### Work instruction
Please count how many lines in the entries below contain "will" and reply with the figure alone.

+===+

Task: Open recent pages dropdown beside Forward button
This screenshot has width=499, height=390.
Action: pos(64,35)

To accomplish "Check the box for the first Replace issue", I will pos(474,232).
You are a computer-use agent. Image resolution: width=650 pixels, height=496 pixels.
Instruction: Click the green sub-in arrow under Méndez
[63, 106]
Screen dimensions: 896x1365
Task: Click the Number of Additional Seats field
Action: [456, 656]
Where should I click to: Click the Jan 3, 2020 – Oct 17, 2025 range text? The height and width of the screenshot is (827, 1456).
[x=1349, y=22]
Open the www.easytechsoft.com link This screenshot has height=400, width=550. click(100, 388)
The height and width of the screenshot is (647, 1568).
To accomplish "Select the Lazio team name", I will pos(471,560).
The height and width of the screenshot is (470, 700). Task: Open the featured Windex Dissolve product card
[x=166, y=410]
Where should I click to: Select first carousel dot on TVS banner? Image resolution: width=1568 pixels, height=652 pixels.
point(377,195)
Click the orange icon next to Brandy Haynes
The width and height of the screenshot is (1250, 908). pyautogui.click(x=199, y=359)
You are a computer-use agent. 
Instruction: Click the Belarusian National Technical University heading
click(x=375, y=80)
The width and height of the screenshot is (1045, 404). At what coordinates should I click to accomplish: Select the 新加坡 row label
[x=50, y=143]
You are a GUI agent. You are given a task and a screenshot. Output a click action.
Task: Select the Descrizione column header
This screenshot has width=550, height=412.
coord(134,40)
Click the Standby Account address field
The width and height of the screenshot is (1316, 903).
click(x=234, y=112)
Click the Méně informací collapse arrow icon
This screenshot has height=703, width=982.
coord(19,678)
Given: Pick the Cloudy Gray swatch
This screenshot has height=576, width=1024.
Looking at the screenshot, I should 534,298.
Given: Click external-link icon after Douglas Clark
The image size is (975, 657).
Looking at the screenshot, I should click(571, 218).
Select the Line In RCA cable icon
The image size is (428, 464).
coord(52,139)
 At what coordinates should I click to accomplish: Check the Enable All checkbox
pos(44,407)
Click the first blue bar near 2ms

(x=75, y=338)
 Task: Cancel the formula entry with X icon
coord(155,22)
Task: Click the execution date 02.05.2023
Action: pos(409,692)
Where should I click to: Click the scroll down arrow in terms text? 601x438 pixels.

+===+

### Answer to the problem
2